While Mishra et al. (33) indicated that Enterobacter with an MARI above 0.3 was observed to possess outer membrane proteins as well as other virulence factors, such as Type 1 fimbriae, biofilm production, and serum resistance.
This is supported by a study (34), which noted that there is a difference in MARI between bacterial genera. Pseudomonas aeruginosa had a higher MARI than Klebsiella spp. and Proteus spp., which in turn had a higher MARI than Enterobacter spp. The study also pointed out that 25% of the isolates posed a significant risk to humans and animals, with the majority being P. aeruginosa, which poses a higher threat as a potential pathogen compared to Enterobacter spp., based on MARI and virulence factors.

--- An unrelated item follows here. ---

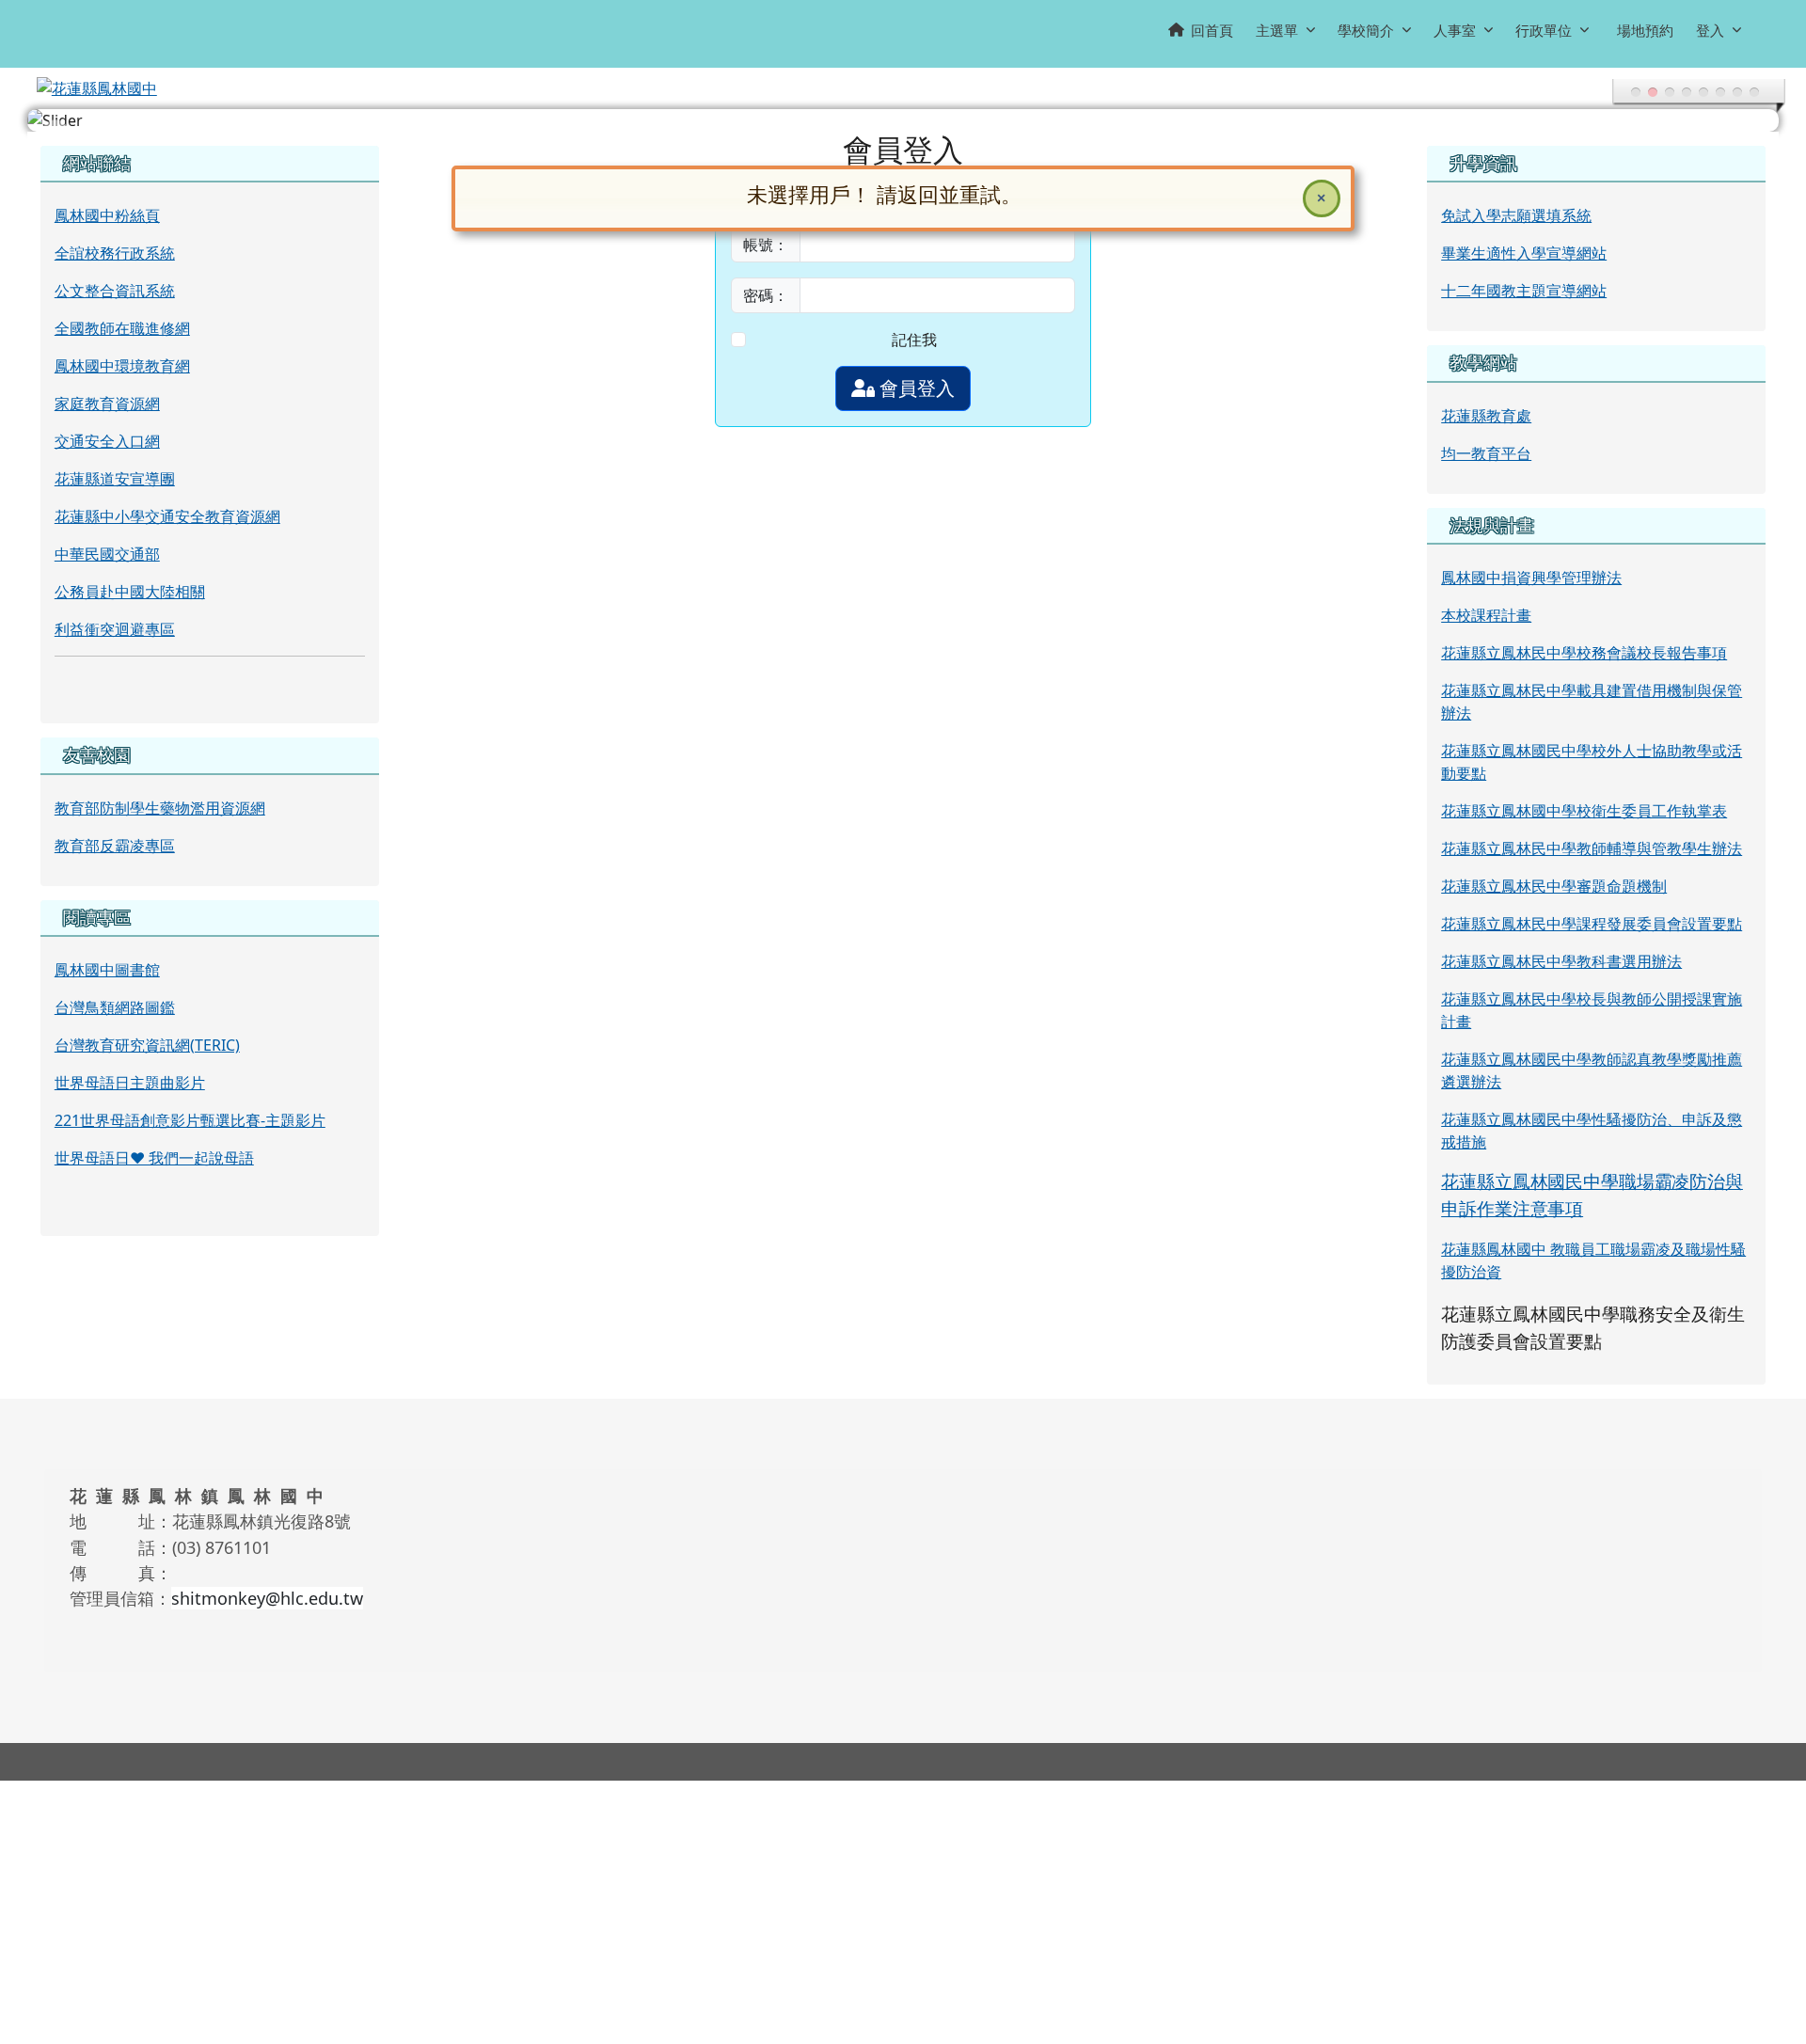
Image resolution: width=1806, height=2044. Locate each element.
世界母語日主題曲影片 (130, 1082)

It was indicated that bacterial isolates with an MARI greater than 0.3 and a virulence factor above 0.5 pose a significant threat, while isolates with an MARI less than 0.3 and a virulence factor less than 0.5 represent a medium risk (34). Isolates with low risk have both an MARI less than or equal to 0.3 and a virulence factor greater than or equal to 0.5. Non-risk isolates are those with an MARI greater than 0.3 and a virulence factor greater than 0.5.
It is noted from the results that the values of MARI vary between genera as well as between the same bacterial species. This may be due to many factors, as indicated by (35-37), who found that differences in MARI values depend on the source of the sample, geographical location, and the method of testing.
5.1. Conclusions
According to the current study, UTIs are the most common pathological cases among young people, and urine is one of the most frequently examined samples. Escherichia coli is the most common bacterium, and antibiotic-resistant bacteria spread through the increasing MARI of isolated strains, including Enterobacter species, Pseudomonas species, E. coli, and K. pneumoniae.